In this poem by Rabindranath Tagore, there are two birds, one in a cage and one free. The caged bird is trying to get the free bird to join him in the cage, while the free bird wants the caged bird to come to the forest and be free. The birds go back and forth with positive elements in trying to convince each other to come to their side. The free bird says, "My darling, sing the songs of the woodlands" to which the caged bird answers, "Sit by my side, I'll teach you the speech of the learned." They also entreat negative elements in trying to convince each other that they are on the better side. Here, the free bird questions the caged bird and his "home": "Among bars, where is there room to spread one's wings?" The caged bird says in return: "I should not know where to sit perched in the sky."
The end of the poem illustrates that the free bird has the better situation. You could argue that the caged bird is just looking for company in trying to get the free bird to join him. The final line of the poem illustrates this very powerfully. He whispers to his friend "Alas, my wings are powerless and dead."
Plot-wise, this poem is a fairly straightforward poem. There are two birds in the poem. One is a free bird that lives in a forest, and the other bird is a tame bird that lives in a cage. The two birds meet and have a conversation with each other. The gist of the conversation is that each bird wants the other bird to come and join him. The tame bird wants the free bird to come into the cage, and the free bird wants the tame bird to join him in the forest. Each bird presents his opinion that his present location is better than the other bird's location, and each bird counters that argument. For example:
The cage bird whispers, "Come hither, let us both live in the cage."
Says the free bird, "Among bars, where is there room to spread one's wings?"
Then in stanza two there is this example.

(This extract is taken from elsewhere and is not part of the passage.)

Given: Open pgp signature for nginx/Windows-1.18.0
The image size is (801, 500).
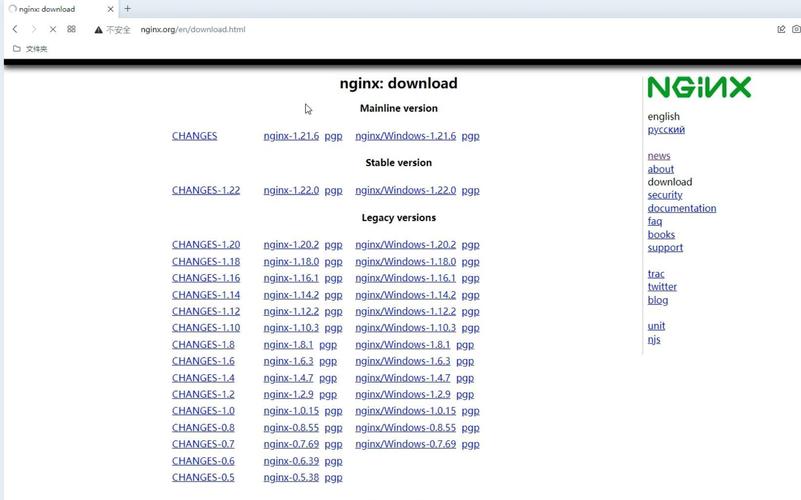Looking at the screenshot, I should coord(470,261).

The cage bird sings, "Sit by my side, I'll teach you the speech of the learned."
The forest bird cries, "No, ah no! songs can never be taught."
While the plot of the poem is simple, the poem has a way of sparking some interesting debate among readers. Which bird does indeed have it "better"? The final line seems to leave readers with the impression that the tame bird is quietly admitting that the free bird has it better; however, without having experienced both worlds, neither bird is able to effectively judge the "superior" environment. I also like presenting my classes with the idea that this poem illustrates the opposite idea of the grass always being greener on the other side of the fence. In this poem, each bird thinks his "grass" is best.